In this step, the embedded point code may be utilized to generate log data corresponding to each sub-service node call. Generally, the identifier of a sub-service node may be generated when a sub-service node is first invoked during the secondary target service invocation, where the identifier of the sub-service node remains unique during the secondary target service invocation, that is, any two sub-service nodes of the secondary target service invocation chain have different identifiers. In practical application, the sub-service node identifiers can be sequentially generated according to the sequence of the calling moments. For example, if the calling order in the above example is a-B-C-D-E, the identifiers of the five sub-service nodes may be set to 1, 2, 3, 4, 5 in order.
As a preferred solution, the log data generated when a certain sub-service node is invoked may include the tracking identifier, the identifier of the sub-service node, and various invocation parameters (for example, the IP address and port information of the sub-service node, etc., where IP represents the internet protocol). When the child service node is an entry node of the target service, the child service node has no father node; when the child service node is not the entry node of the target service, the generated log data also contains the father node identification of the child service node. It will be appreciated that the parent node of the child service node is the child service node that initiates the call to the child service node. For example, in the above example, a is the parent node of B and C (B and C are child nodes of a), and C is the parent node of D and E (D and E are child nodes of C). In particular, the generated log data can also contain the time length information of the call, the duration information can be used for subsequent problem point judgment and system performance bottleneck analysis.

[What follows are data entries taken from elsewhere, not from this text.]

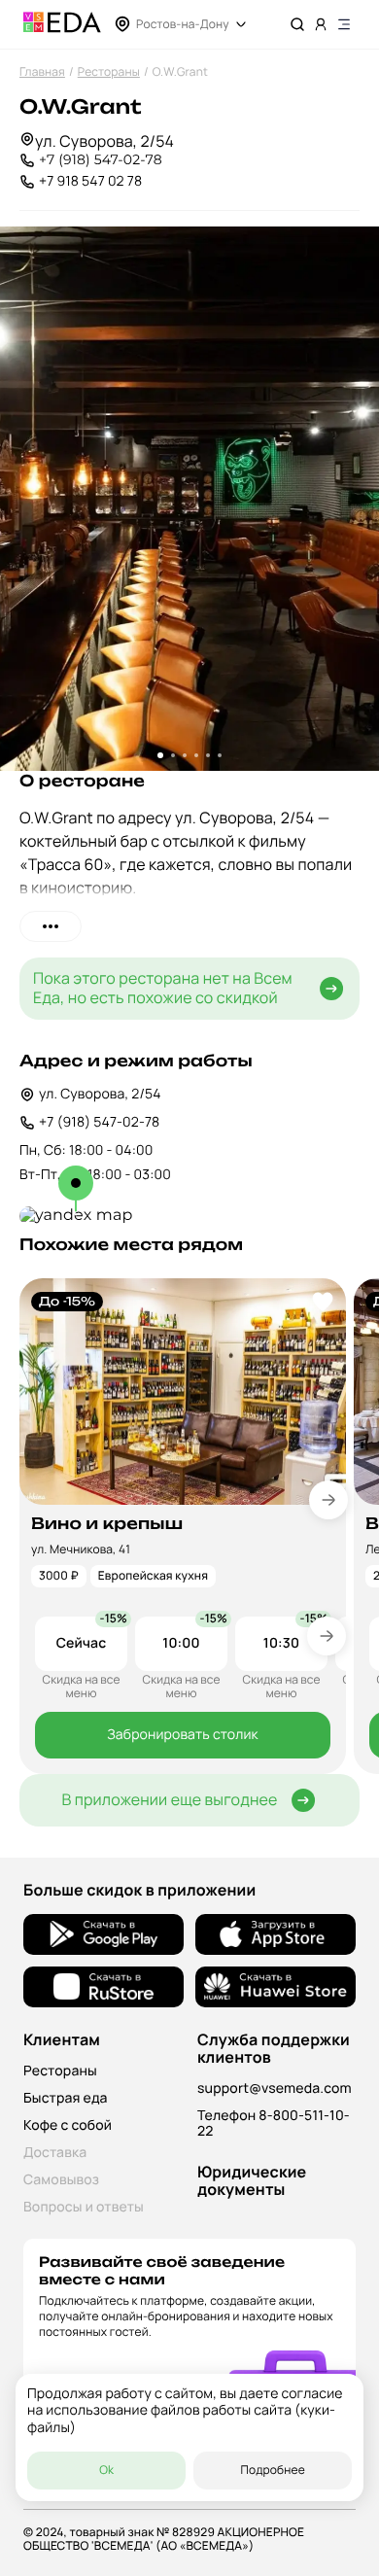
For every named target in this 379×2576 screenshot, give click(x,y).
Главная (42, 71)
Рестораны (109, 71)
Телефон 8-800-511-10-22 (273, 2123)
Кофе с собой (67, 2125)
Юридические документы (251, 2180)
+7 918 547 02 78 (90, 181)
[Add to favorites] (322, 1301)
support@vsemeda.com (274, 2088)
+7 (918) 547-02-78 (100, 160)
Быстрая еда (65, 2098)
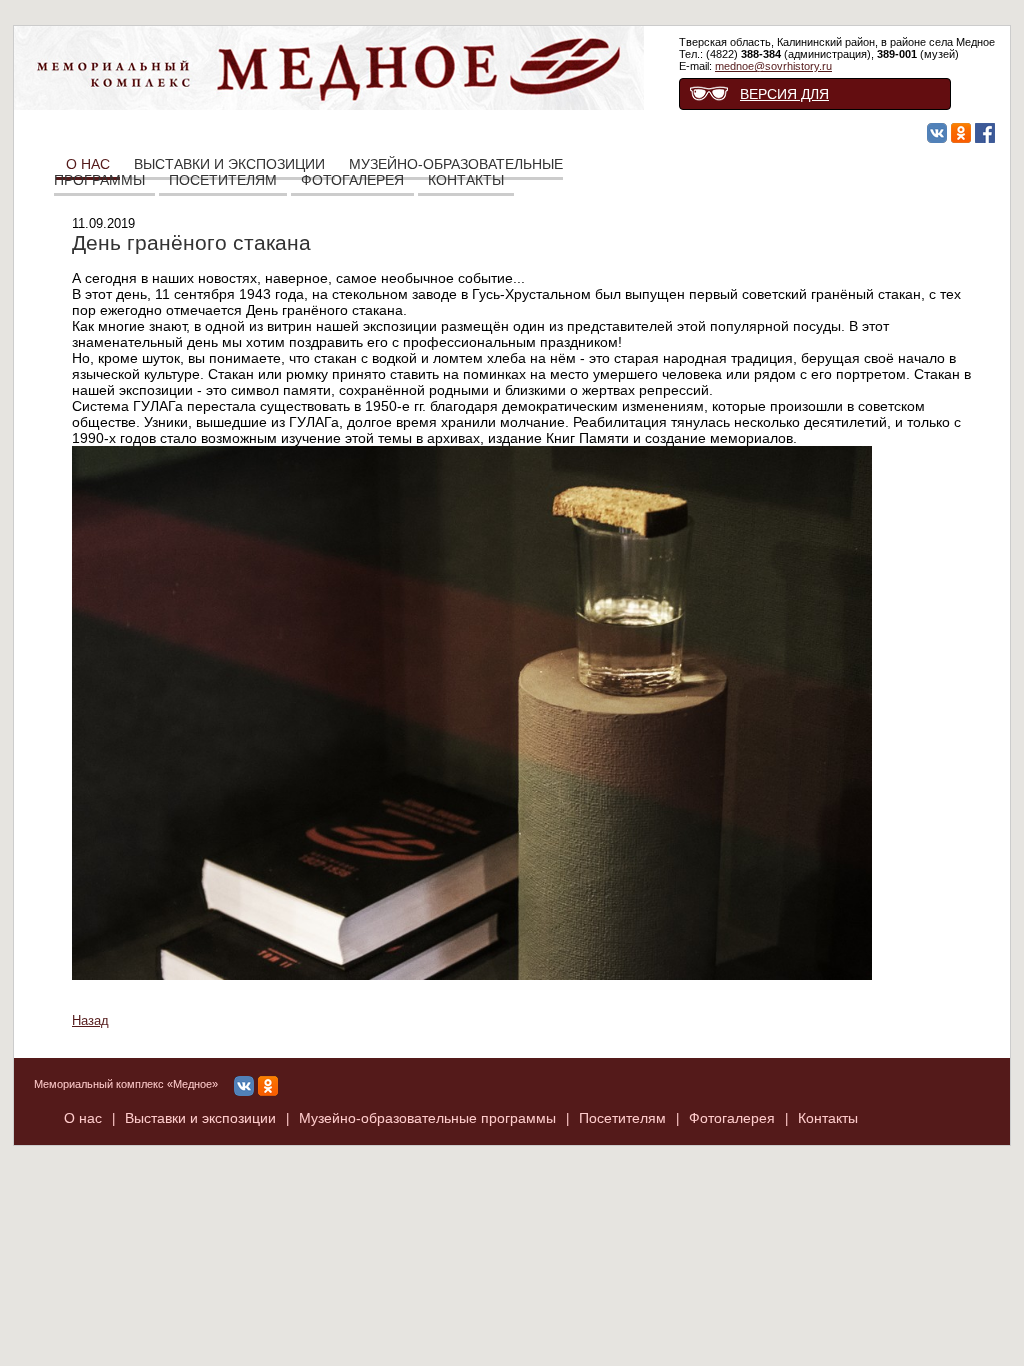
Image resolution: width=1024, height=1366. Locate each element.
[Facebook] (985, 134)
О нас (83, 1118)
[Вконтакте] (937, 134)
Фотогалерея (352, 180)
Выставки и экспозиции (200, 1118)
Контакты (466, 180)
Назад (90, 1020)
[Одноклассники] (961, 134)
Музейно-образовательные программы (427, 1118)
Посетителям (223, 180)
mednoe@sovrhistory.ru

Step S103: when any method node in any sub-service node is called, log data corresponding to the call is generated.
In this step, the generation of log data may be invoked for each method node in each sub-service node. Specifically, if a method node in a certain sub-service node is called for the first time in the process of calling the target service, the identification of the method node is generated. The method node identifiers are unique during the internal invocation of the sub-service node, that is, each method node has a unique identifier during the invocation of each method node within the sub-service node. In practical application, the method node identifiers can be sequentially generated according to the sequence of the calling moments. For example, if the sub-service node B in the above example includes an entry node a and a method node B, c, d, e, f, g, h (where B and c are entry method nodes), a depends on the returned results of B and c, B depends on the returned results of d and e, c depends on the returned results of f and g, d depends on the returned results of h, and the calling order of each method node is b—c—d—e—f—g—h, the flag of B, c, d, e, f, g, h may be set to 1, 2, 3, 4, 5, 6, and 7 in order.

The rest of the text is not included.